Work request: Say how many lines of the material include "screenshot". Give the number without any other text.

Extracted data:
======
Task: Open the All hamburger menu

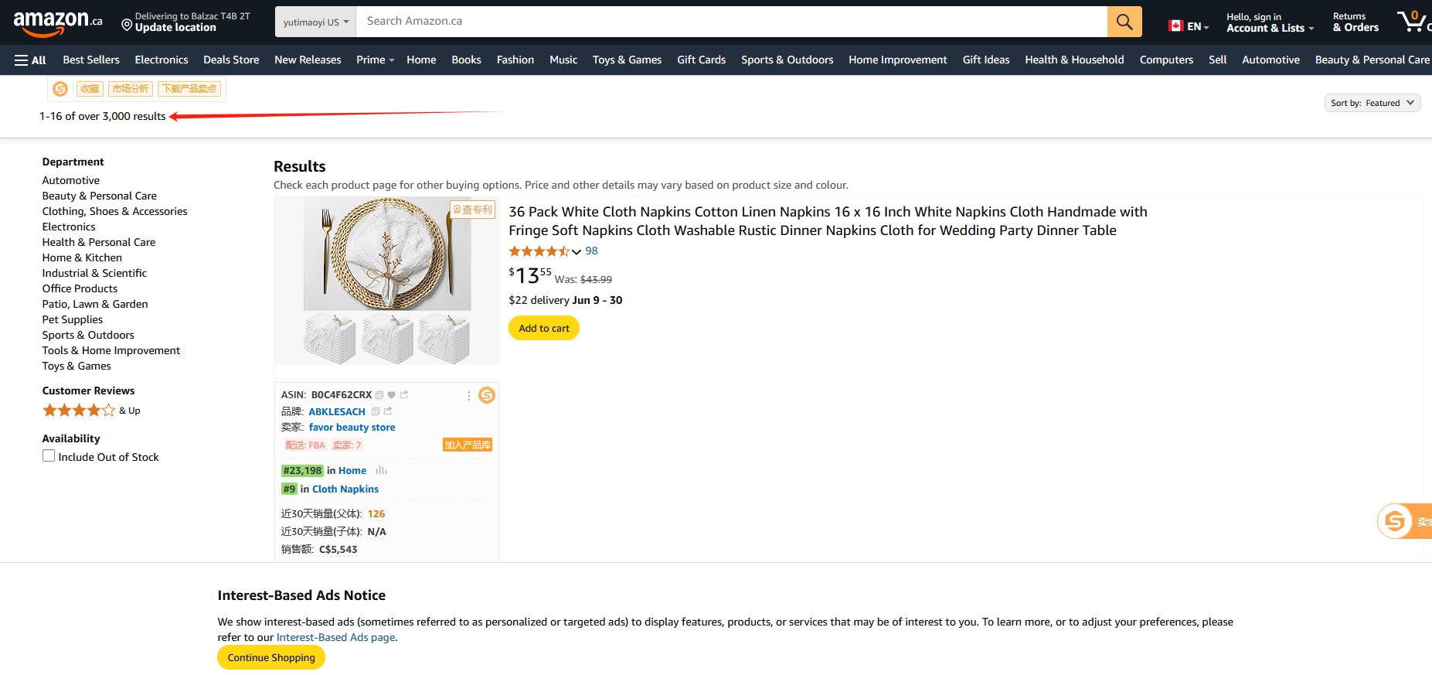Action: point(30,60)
======
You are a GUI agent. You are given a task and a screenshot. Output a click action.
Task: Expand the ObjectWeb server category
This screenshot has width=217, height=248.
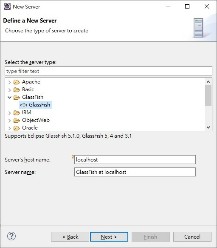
======
Output for this task: 2